Venezuela’s strongman squeaks back to power

While thousands of red-shirted “Chávistas” crowded in front of Venezuela’s presidential palace in Caracas to listen to President Hugo Chávez’s acceptance speech this week, their celebrations were muted by the close results. The socialist leader, 58, was re-elected with only 54 per cent of the vote—a far cry from 2006 when he steamrolled the opposition.

While the electorate didn’t send the populist leader packing, it clearly signalled its unhappiness with a decade of Chávez’s rule. While his Bolívarian Revolution saw the creation of massive social programs for the poor combined with equally mammoth loans and oil transfers to neighbouring socialist nations including Cuba, it did nothing to combat endemic violence—it has one of the highest murder rates in the world and kidnapping is a growth industry—power blackouts, high inflation and, in a country with the largest proven oil reserves in the world, a faltering economy.

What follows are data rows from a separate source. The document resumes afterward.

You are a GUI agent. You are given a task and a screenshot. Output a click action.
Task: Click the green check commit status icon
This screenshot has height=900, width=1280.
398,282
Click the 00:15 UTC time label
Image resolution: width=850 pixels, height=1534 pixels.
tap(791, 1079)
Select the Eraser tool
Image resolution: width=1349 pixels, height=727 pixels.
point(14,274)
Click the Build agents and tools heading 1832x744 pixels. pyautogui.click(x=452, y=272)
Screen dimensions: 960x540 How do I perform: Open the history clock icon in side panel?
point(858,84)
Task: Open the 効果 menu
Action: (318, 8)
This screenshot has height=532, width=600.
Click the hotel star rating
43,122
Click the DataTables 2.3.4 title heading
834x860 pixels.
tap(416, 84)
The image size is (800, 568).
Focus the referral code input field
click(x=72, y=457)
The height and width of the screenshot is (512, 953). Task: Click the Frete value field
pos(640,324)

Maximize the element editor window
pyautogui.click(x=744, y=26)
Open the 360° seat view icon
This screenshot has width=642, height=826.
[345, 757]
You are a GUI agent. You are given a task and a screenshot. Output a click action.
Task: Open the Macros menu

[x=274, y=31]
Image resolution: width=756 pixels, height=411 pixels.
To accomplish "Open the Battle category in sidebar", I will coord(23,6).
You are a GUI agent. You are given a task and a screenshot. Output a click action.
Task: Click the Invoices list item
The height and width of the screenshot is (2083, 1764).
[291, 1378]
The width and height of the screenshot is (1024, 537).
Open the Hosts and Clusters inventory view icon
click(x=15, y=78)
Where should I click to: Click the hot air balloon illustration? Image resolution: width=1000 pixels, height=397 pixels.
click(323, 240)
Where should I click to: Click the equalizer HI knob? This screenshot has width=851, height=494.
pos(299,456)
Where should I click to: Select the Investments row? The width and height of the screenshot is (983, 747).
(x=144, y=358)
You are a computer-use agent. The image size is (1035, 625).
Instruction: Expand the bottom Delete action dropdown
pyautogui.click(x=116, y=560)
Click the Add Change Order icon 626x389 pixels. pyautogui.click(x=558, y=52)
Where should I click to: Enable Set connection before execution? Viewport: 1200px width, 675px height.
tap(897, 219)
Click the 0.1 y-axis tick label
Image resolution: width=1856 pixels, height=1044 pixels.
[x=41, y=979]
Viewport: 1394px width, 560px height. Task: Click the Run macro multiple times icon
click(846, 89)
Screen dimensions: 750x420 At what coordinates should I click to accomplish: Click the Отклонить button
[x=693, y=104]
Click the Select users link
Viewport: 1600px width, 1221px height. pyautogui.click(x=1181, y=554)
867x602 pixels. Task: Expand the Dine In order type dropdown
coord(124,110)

Though he reached out to those opposed to his increasingly dictatorial rule after the election—recognizing “all who voted against us, recognition of their democratic weight”—throughout the campaign he caricatured his opponent, Henrique Capriles, as a “pig” and a “right-wing oligarch” who would govern only for the rich. Indeed, he never publicly named Capriles.

Certainly Chávez knows he faces a formidable opposition leader. Capriles, 40, a charismatic former state governor, united the notoriously fractured anti-Chávez forces and ran a strong campaign. He promised to rein in the excesses of Chávez’s largesse, most notably by cutting off oil gifts, and to bring fiscal restraint to the government. In his concession speech, Capriles hinted that he was going to continue to be a thorn in the president’s side, telling Venezuela, “I am at your service.”